(Excerpts from a dataset)
■ ■ ■

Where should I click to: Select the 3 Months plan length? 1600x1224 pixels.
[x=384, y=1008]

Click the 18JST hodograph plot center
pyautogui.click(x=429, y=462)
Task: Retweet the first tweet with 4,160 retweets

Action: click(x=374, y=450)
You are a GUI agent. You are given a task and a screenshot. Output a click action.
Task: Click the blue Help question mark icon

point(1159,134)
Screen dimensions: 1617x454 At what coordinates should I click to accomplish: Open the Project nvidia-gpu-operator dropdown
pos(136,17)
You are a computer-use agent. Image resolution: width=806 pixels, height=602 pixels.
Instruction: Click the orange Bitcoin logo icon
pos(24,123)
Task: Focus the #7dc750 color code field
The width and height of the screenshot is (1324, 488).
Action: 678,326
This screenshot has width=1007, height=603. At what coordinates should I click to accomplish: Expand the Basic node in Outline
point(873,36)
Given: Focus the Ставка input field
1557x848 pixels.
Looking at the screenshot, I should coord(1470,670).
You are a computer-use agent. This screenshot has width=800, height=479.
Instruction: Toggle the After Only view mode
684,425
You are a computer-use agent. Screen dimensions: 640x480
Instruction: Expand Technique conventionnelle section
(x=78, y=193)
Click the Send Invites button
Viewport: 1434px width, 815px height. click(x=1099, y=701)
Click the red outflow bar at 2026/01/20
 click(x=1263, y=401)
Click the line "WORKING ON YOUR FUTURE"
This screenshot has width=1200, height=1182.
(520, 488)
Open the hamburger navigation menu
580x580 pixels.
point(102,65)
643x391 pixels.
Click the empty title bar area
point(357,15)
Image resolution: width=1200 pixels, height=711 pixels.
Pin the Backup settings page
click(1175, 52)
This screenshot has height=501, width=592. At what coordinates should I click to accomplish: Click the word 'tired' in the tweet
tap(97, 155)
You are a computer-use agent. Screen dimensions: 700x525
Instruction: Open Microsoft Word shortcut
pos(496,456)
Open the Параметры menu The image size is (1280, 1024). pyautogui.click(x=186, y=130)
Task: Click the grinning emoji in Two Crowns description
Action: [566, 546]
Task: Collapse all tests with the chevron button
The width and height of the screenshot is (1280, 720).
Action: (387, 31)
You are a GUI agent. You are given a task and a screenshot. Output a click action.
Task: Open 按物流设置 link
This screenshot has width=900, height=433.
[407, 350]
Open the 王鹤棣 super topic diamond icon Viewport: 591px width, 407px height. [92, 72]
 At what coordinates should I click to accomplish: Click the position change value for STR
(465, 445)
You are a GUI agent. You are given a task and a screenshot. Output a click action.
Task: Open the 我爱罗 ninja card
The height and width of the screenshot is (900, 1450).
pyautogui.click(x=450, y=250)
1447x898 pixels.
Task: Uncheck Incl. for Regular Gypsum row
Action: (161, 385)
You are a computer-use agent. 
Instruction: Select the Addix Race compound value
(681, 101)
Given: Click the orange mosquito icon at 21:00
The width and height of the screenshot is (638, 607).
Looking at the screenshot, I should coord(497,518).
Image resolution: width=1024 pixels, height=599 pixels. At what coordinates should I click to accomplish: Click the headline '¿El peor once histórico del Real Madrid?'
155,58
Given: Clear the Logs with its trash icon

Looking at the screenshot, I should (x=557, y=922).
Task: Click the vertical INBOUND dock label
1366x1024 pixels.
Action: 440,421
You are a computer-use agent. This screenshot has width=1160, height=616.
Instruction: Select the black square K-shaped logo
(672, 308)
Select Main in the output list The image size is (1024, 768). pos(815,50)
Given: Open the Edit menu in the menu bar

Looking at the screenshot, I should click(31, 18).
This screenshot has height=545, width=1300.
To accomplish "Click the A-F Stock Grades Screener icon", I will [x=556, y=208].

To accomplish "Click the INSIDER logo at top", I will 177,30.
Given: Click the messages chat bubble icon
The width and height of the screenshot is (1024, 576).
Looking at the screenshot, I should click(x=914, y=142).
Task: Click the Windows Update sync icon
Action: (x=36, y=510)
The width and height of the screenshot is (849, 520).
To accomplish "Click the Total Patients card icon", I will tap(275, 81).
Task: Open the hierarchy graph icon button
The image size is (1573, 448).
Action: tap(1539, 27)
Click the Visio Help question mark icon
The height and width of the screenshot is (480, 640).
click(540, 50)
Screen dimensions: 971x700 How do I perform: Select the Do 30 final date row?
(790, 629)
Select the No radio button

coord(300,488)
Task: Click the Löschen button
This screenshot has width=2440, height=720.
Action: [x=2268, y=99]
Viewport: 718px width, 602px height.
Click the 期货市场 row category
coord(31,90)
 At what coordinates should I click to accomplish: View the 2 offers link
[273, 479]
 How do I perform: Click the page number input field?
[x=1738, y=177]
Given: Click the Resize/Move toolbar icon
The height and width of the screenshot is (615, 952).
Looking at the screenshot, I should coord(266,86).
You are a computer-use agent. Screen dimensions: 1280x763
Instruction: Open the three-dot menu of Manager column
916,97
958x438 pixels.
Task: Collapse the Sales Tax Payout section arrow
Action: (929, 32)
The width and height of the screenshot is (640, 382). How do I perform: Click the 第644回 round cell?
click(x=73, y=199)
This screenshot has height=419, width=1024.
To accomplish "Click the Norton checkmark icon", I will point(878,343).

■ ■ ■

AIM OF THE TASK: Repeat the records exactly, including every line.

YOUR RESPONSE:
Where should I click to: Select the 3 Months plan length? 1600x1224 pixels.
[x=384, y=1008]

Click the 18JST hodograph plot center
pyautogui.click(x=429, y=462)
Task: Retweet the first tweet with 4,160 retweets

Action: click(x=374, y=450)
You are a GUI agent. You are given a task and a screenshot. Output a click action.
Task: Click the blue Help question mark icon

point(1159,134)
Screen dimensions: 1617x454 At what coordinates should I click to accomplish: Open the Project nvidia-gpu-operator dropdown
pos(136,17)
You are a computer-use agent. Image resolution: width=806 pixels, height=602 pixels.
Instruction: Click the orange Bitcoin logo icon
pos(24,123)
Task: Focus the #7dc750 color code field
The width and height of the screenshot is (1324, 488).
Action: 678,326
This screenshot has width=1007, height=603. At what coordinates should I click to accomplish: Expand the Basic node in Outline
point(873,36)
Given: Focus the Ставка input field
1557x848 pixels.
Looking at the screenshot, I should coord(1470,670).
You are a computer-use agent. This screenshot has width=800, height=479.
Instruction: Toggle the After Only view mode
684,425
You are a computer-use agent. Screen dimensions: 640x480
Instruction: Expand Technique conventionnelle section
(x=78, y=193)
Click the Send Invites button
Viewport: 1434px width, 815px height. click(x=1099, y=701)
Click the red outflow bar at 2026/01/20
 click(x=1263, y=401)
Click the line "WORKING ON YOUR FUTURE"
This screenshot has width=1200, height=1182.
(520, 488)
Open the hamburger navigation menu
580x580 pixels.
point(102,65)
643x391 pixels.
Click the empty title bar area
point(357,15)
Image resolution: width=1200 pixels, height=711 pixels.
Pin the Backup settings page
click(1175, 52)
This screenshot has height=501, width=592. At what coordinates should I click to accomplish: Click the word 'tired' in the tweet
tap(97, 155)
You are a computer-use agent. Screen dimensions: 700x525
Instruction: Open Microsoft Word shortcut
pos(496,456)
Open the Параметры menu The image size is (1280, 1024). pyautogui.click(x=186, y=130)
Task: Click the grinning emoji in Two Crowns description
Action: [566, 546]
Task: Collapse all tests with the chevron button
The width and height of the screenshot is (1280, 720).
Action: (387, 31)
You are a GUI agent. You are given a task and a screenshot. Output a click action.
Task: Open 按物流设置 link
This screenshot has width=900, height=433.
[407, 350]
Open the 王鹤棣 super topic diamond icon Viewport: 591px width, 407px height. [92, 72]
 At what coordinates should I click to accomplish: Click the position change value for STR
(465, 445)
You are a GUI agent. You are given a task and a screenshot. Output a click action.
Task: Open the 我爱罗 ninja card
The height and width of the screenshot is (900, 1450).
pyautogui.click(x=450, y=250)
1447x898 pixels.
Task: Uncheck Incl. for Regular Gypsum row
Action: (161, 385)
You are a computer-use agent. 
Instruction: Select the Addix Race compound value
(681, 101)
Given: Click the orange mosquito icon at 21:00
The width and height of the screenshot is (638, 607).
Looking at the screenshot, I should coord(497,518).
Image resolution: width=1024 pixels, height=599 pixels. At what coordinates should I click to accomplish: Click the headline '¿El peor once histórico del Real Madrid?'
155,58
Given: Clear the Logs with its trash icon

Looking at the screenshot, I should (x=557, y=922).
Task: Click the vertical INBOUND dock label
1366x1024 pixels.
Action: 440,421
You are a computer-use agent. This screenshot has width=1160, height=616.
Instruction: Select the black square K-shaped logo
(672, 308)
Select Main in the output list The image size is (1024, 768). pos(815,50)
Given: Open the Edit menu in the menu bar

Looking at the screenshot, I should click(31, 18).
This screenshot has height=545, width=1300.
To accomplish "Click the A-F Stock Grades Screener icon", I will [x=556, y=208].

To accomplish "Click the INSIDER logo at top", I will 177,30.
Given: Click the messages chat bubble icon
The width and height of the screenshot is (1024, 576).
Looking at the screenshot, I should click(x=914, y=142).
Task: Click the Windows Update sync icon
Action: (x=36, y=510)
The width and height of the screenshot is (849, 520).
To accomplish "Click the Total Patients card icon", I will tap(275, 81).
Task: Open the hierarchy graph icon button
The image size is (1573, 448).
Action: tap(1539, 27)
Click the Visio Help question mark icon
The height and width of the screenshot is (480, 640).
click(540, 50)
Screen dimensions: 971x700 How do I perform: Select the Do 30 final date row?
(790, 629)
Select the No radio button

coord(300,488)
Task: Click the Löschen button
This screenshot has width=2440, height=720.
Action: [x=2268, y=99]
Viewport: 718px width, 602px height.
Click the 期货市场 row category
coord(31,90)
 At what coordinates should I click to accomplish: View the 2 offers link
[273, 479]
 How do I perform: Click the page number input field?
[x=1738, y=177]
Given: Click the Resize/Move toolbar icon
The height and width of the screenshot is (615, 952).
Looking at the screenshot, I should coord(266,86).
You are a computer-use agent. Screen dimensions: 1280x763
Instruction: Open the three-dot menu of Manager column
916,97
958x438 pixels.
Task: Collapse the Sales Tax Payout section arrow
Action: (929, 32)
The width and height of the screenshot is (640, 382). How do I perform: Click the 第644回 round cell?
click(x=73, y=199)
This screenshot has height=419, width=1024.
To accomplish "Click the Norton checkmark icon", I will point(878,343).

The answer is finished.